>No. It's not obvious to me. But I'm a pretty poor
>leftist. I'm a fan of Hayek and Mises, and hard-headed
>about efficiency.
>jks
>- ---
>Why? What if people prefer to trade off efficiency for
>other perceived
>goods?
I seem to remember an exchange on this general theme. As far as I can tell, Justin *isn't* a "fan of Hayek and Mises" -- he agrees with Hayek's formulation of the socialist planning question (which isn't the same as Mises') and on just about nothing else. Certainly, for example, his recent comments to Bill Bartlett about individuals, group properties and the basis of statistical research in social sciences would get him thrown out of Austrian company.
Also, I've noted in the past that, along the same lines as Chris's
objection above, the concept of "efficiency" that's being thrown around
here needs a lot of work done to get it put on sound epistemological
ground. For example (I think I've used this one in the past, all I do is
repeat myself these days anyway), if a doctor decides to bunk off in the
afternoons to play golf then from the point of view of the hospital that's
inefficiency and from the point of view of the doctor it's consumption.

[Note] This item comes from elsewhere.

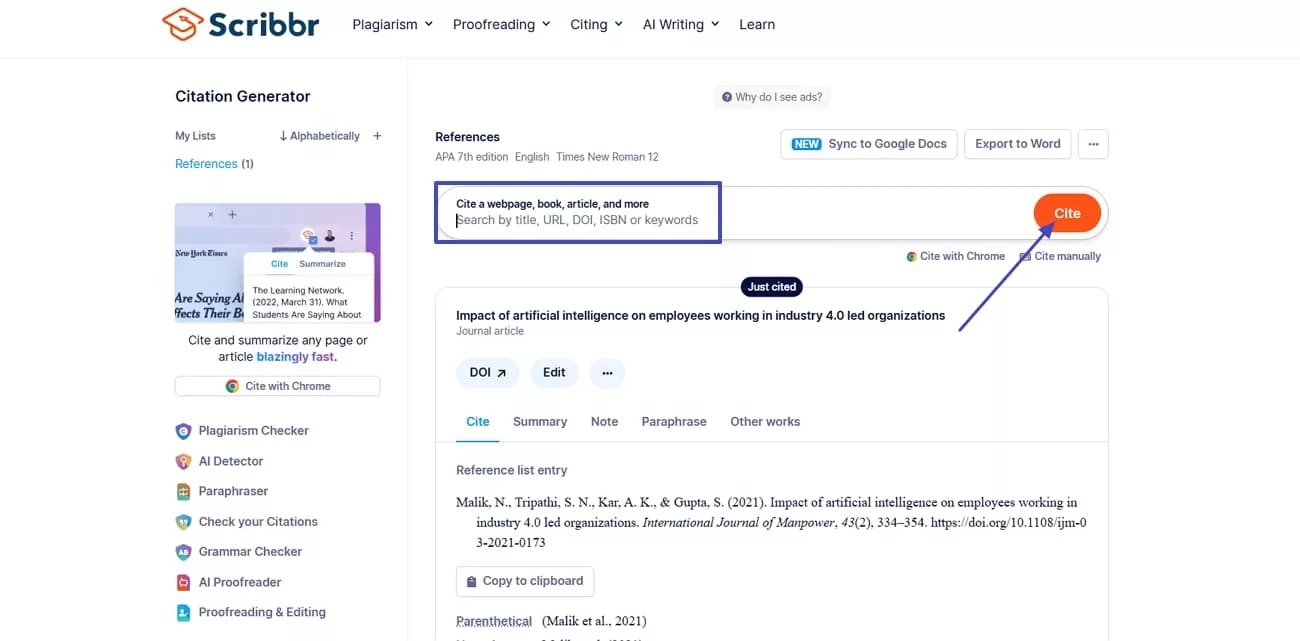Image resolution: width=1300 pixels, height=641 pixels.
Task: Click the Paraphraser sidebar icon
Action: [184, 491]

>From the point of view of society, I think Justin's underestimated the
burden of proving that we should necessarily take the hospital's viewpoint
rather than the doctor's -- and the Austrian economists would *very*
certainly not agree with him.
As I've certainly argued before, I think that there is a general separation theorem provable in this area; that no principled distinction can be made between
1) an "inefficient" organisational structure which uses X units of labour and a capital technology to produce Y units of output, and
2) an "efficient" organisation which uses X units of labour and the same capital technology to produce Y+Z units of output, of which Z units are spent on consumption of leisure.
Or in other words, that "efficiency" is inherently an engineering concept which only has meaning in comparing technologies, and that its application to forms of labour organisation carries hidden assumptions about consumption preferences between goods and leisure. I daresay I can find decent Austrian support for this view.